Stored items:
────────────────

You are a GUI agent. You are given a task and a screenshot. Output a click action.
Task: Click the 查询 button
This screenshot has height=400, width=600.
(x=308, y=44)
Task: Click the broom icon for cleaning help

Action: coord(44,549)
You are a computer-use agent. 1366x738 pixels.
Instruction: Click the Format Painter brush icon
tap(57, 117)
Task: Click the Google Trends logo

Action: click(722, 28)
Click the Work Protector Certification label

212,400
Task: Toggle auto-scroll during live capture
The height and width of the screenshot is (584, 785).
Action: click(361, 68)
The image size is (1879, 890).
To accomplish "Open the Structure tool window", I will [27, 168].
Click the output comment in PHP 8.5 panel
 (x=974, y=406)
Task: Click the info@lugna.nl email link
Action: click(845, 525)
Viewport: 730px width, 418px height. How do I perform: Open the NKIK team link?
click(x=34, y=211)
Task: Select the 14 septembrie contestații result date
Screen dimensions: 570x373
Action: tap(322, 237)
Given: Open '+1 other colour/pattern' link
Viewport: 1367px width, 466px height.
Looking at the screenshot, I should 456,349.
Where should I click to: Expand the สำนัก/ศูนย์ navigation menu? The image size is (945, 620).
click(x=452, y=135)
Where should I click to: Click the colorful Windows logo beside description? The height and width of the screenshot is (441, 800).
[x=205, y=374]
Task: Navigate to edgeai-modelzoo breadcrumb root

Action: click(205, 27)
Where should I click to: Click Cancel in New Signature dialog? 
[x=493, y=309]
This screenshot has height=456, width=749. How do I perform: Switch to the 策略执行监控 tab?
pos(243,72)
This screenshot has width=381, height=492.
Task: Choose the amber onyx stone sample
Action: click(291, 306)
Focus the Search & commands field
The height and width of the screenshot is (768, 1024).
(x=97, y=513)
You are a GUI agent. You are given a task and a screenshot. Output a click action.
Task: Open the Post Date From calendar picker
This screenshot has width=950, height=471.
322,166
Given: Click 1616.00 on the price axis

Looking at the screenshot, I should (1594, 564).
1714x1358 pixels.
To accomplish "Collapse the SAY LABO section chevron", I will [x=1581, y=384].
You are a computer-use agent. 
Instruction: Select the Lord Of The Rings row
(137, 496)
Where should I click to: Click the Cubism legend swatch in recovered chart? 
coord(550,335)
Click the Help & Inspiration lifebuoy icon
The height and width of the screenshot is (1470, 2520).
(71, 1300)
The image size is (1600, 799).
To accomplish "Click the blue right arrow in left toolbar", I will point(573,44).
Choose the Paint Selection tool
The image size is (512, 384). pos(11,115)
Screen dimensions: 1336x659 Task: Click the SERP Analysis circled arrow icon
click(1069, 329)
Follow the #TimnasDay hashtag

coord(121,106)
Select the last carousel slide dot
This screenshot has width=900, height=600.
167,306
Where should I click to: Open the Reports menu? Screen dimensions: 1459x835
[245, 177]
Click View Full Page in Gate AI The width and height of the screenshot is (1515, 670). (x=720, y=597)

────────────────

▸ Requirement
Each line of the entries that contains the word "computer" should be listed.

▸ Exercise response
You are a computer-use agent. 1366x738 pixels.
You are a computer-use agent. 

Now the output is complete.